About NEF’s Refugee Impact Bond

In October 2021, the first Refugee Development Impact Bond (DIB) was launched in Jordan to innovatively address the funding gap while supporting scalable and more effective programs that improve the livelihoods and longer-term resilience of refugees and their host communities.

Jordan continues to host the world’s second highest per capita refugee population, falling just behind Lebanon. 66% of Syrian refugees live under the Jordanian poverty line and the majority live in urban and often impoverished communities where competition for jobs and housing has driven wages down while the cost of living continues to rise. To cope, refugees are often forced to adopt risky coping strategies like increasing their debt, withdrawing children from school, reducing food consumption, and engaging in exploitative work. While a means to an end, these coping strategies only increase their vulnerability – trapping refugees into a vicious cycle of poverty, inequity, and instability.

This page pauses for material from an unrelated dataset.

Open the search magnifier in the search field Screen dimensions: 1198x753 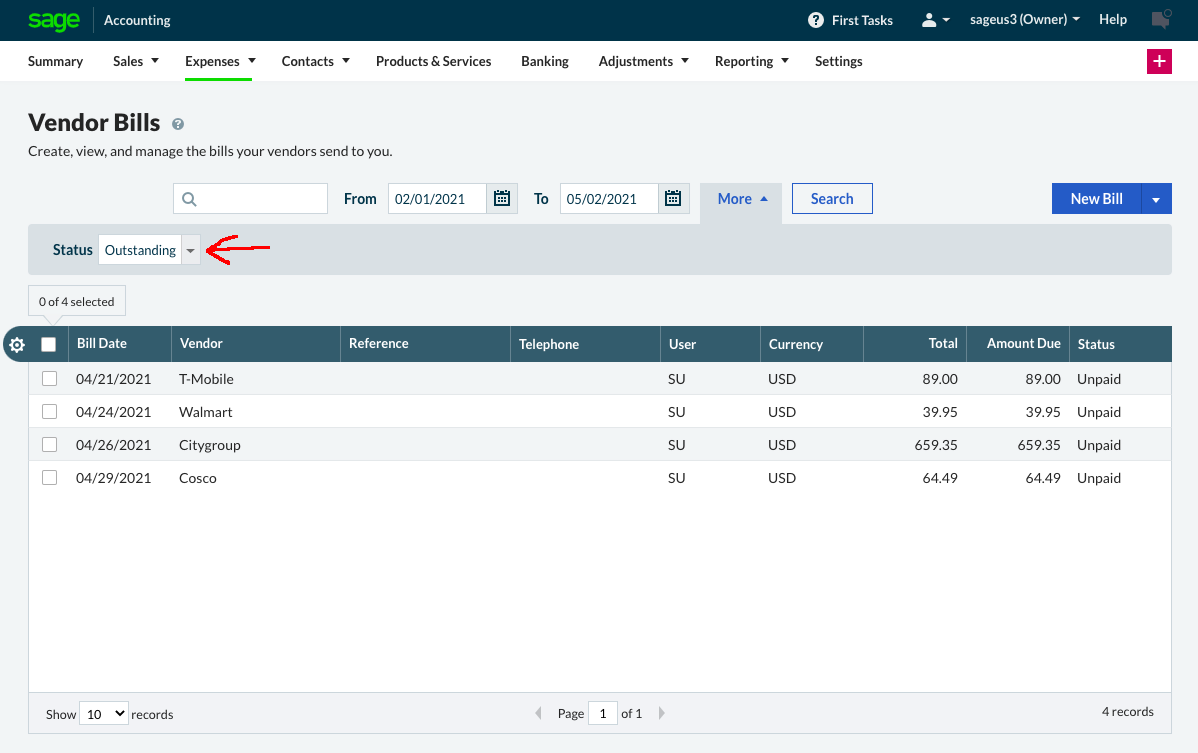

Given the rate at which refugee crises evolve and their far-reaching impacts, funding is often focused on short-term needs and granted annually — affording limited flexibility that makes long-term planning and sustainable impact difficult.

The DIB mechanism and its unique funding structure was launched to overcome both funding and programmatic challenges and ensure durable solutions and resilience-building for both refugees and their host communities. The program is being delivered by the Near East Foundation, and is funded by the IKEA Foundation, Novo Nordisk, and the Norwegian Agency for Development Cooperation, with upfront capital investment from the U.S. International Development Finance Corporation and Ferd.

In May and June 2023, Mathematica surveyed a sample of grantees from the program’s first cohort, which was about ten months after the grant disbursal. The survey measured various outcomes related to grantees’ businesses, as well as their employment status and income from employment. Survey findings exceeded expectations: 98.5 percent of the first cohort of grantees remained engaged in an active income-generating activity.

Mathematica will survey the program’s second cohort of grantees in February 2024.

Fundraising for the second tranche of the DIB, focused on Lebanon, is underway, with an expected launch in the near future.

By focusing on lasting outcomes, empowering NEF and sharing learnings, the ‘Refugee Impact Bond’ delivers a cost-effective and transformative impact. NEF hopes it will become a template to help humanitarian actors and impacted communities better respond to the impacts of forced displacement and protracted crises.

“Wheat flour of the native land has a unique vital power, which gives a special strength and energy to create and live.”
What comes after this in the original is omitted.